- [Task statement]: Each line below that contains the word "pixels" must be copied.

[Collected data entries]

»»

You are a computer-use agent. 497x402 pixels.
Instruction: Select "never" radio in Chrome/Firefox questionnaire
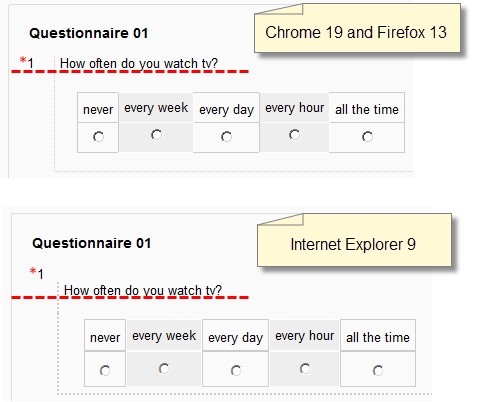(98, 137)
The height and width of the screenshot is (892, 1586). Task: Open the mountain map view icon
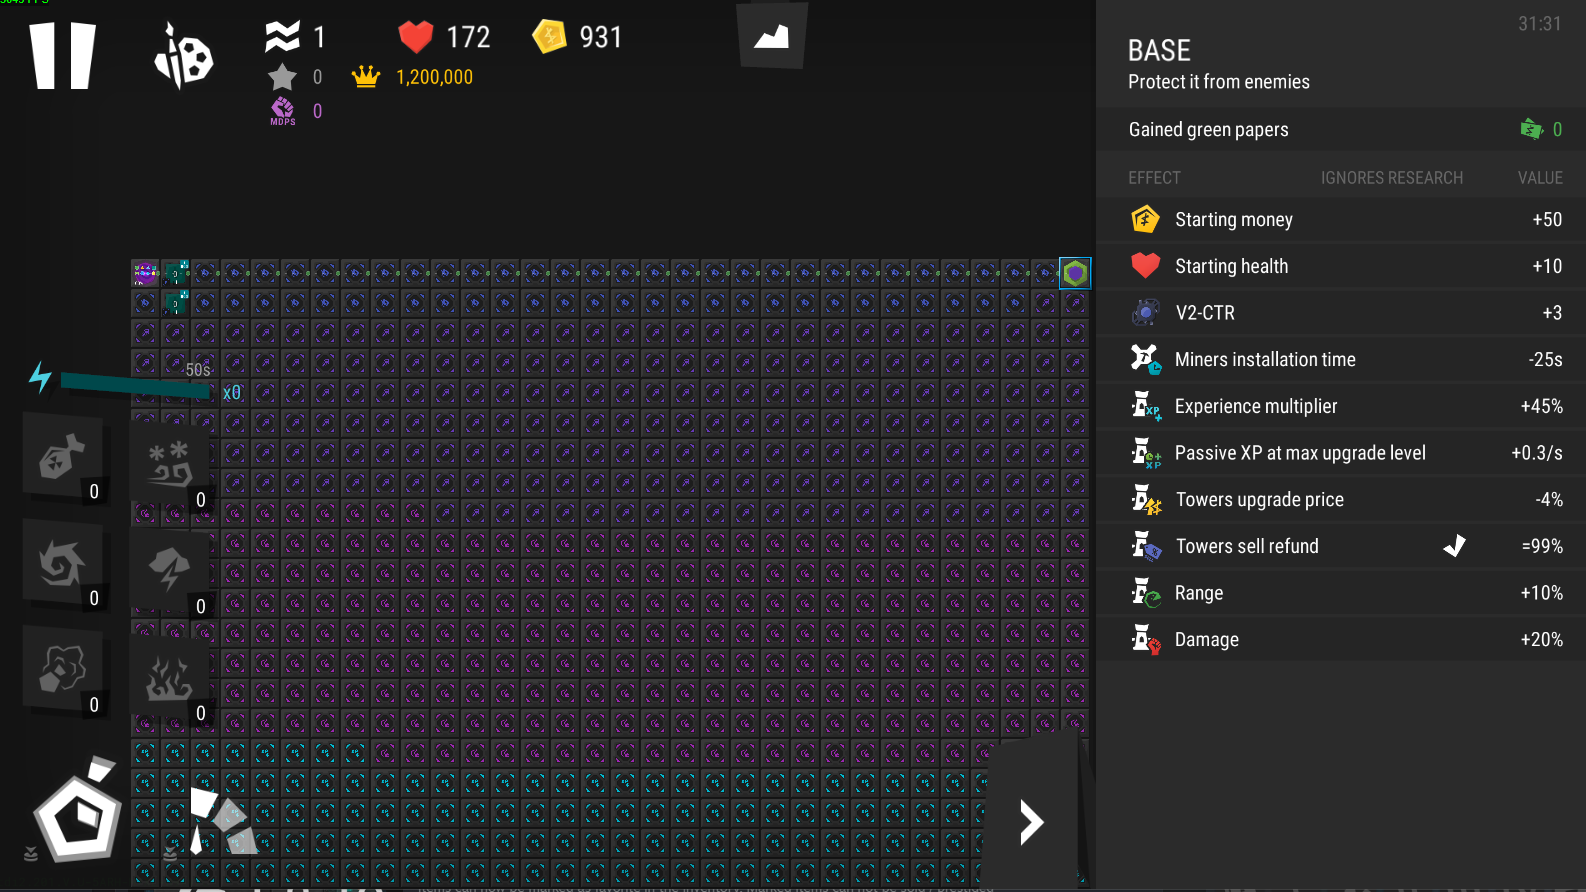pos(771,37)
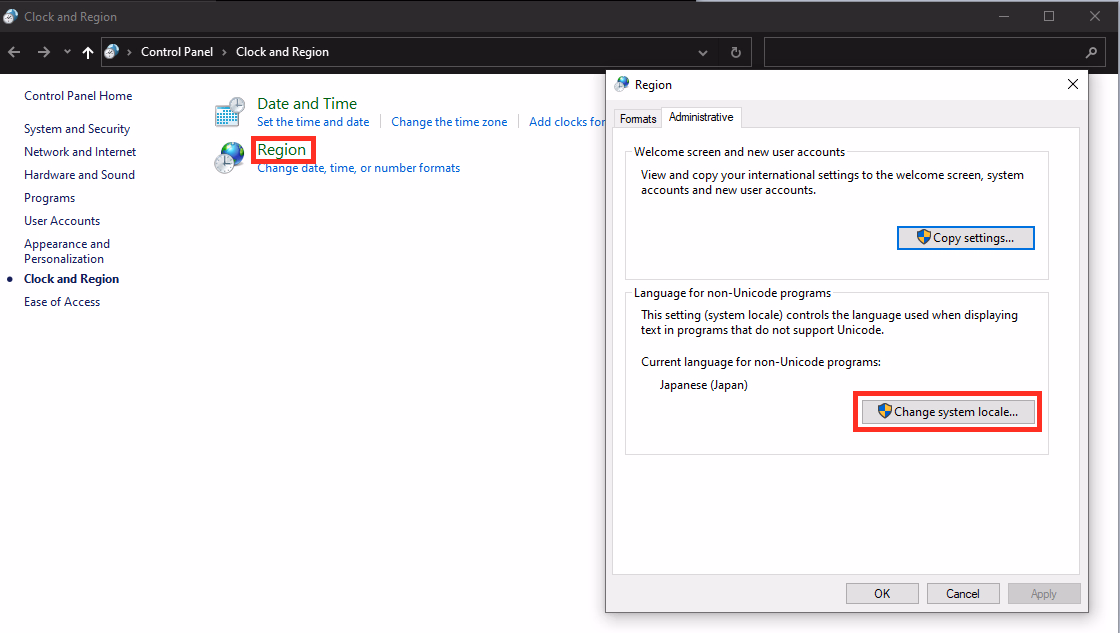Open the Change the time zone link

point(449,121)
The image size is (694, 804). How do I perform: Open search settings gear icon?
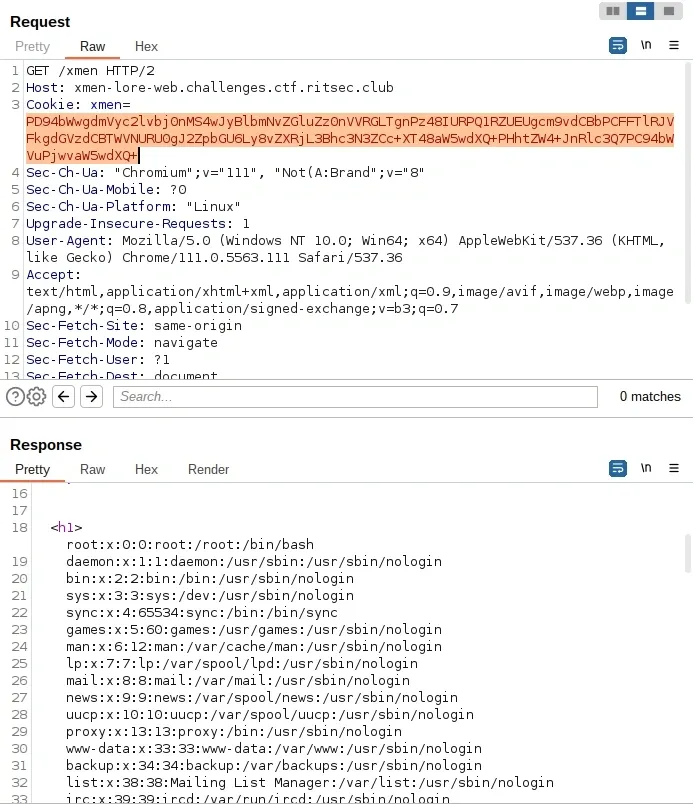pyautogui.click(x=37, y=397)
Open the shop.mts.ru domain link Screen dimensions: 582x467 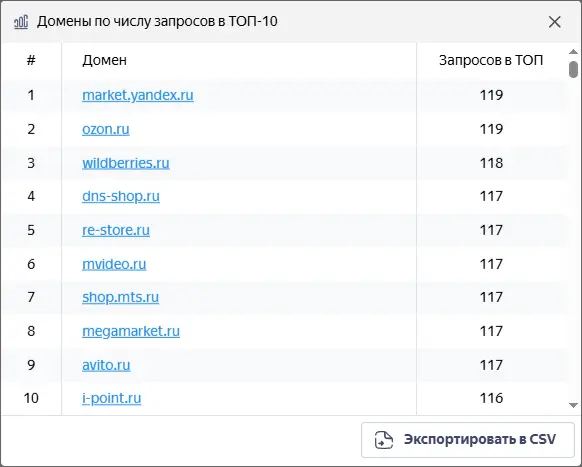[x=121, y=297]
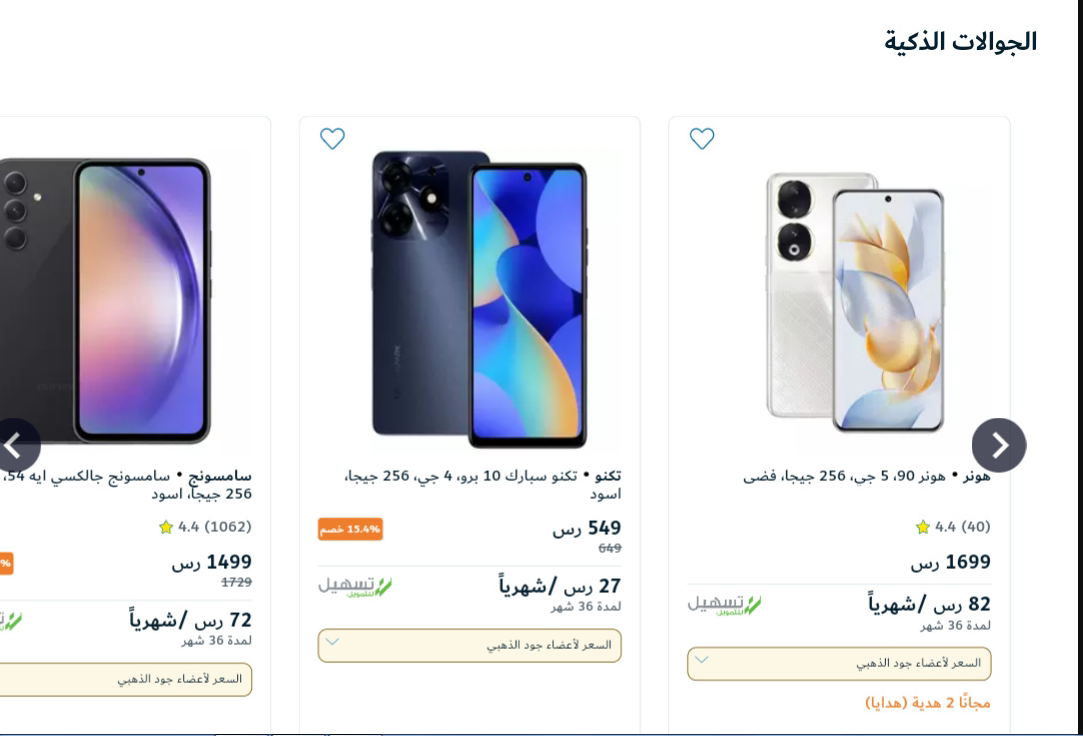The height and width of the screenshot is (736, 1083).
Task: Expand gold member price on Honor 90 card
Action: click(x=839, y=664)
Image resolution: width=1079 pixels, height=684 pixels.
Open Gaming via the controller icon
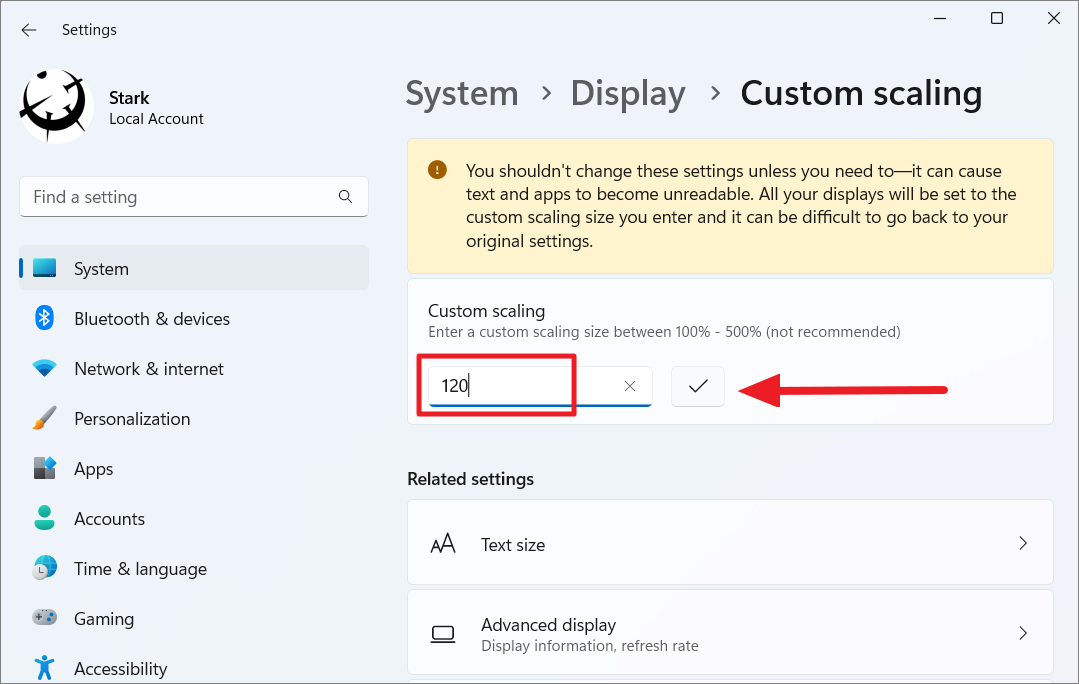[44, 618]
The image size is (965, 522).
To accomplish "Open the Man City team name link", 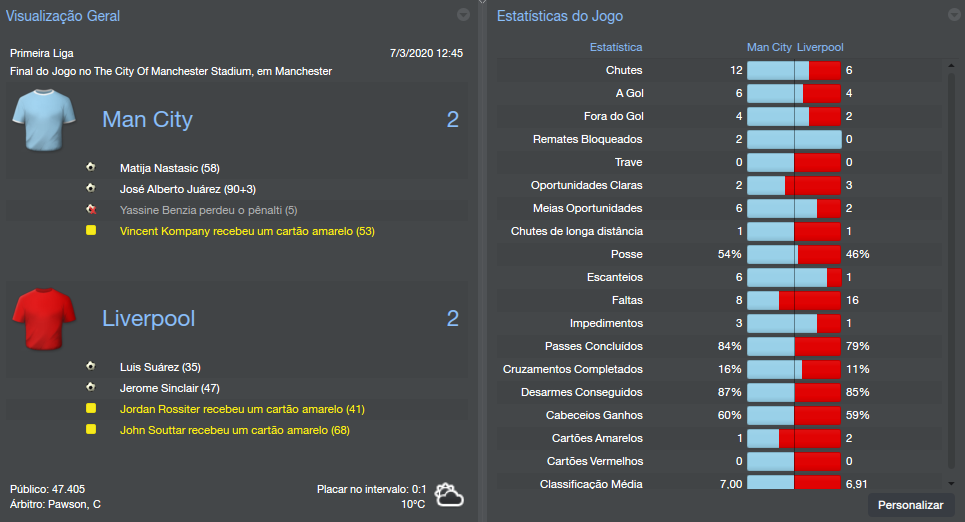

««

- [Answer area]:
You are a computer-use agent. 497x402 pixels.
Image resolution: width=1079 pixels, height=684 pixels.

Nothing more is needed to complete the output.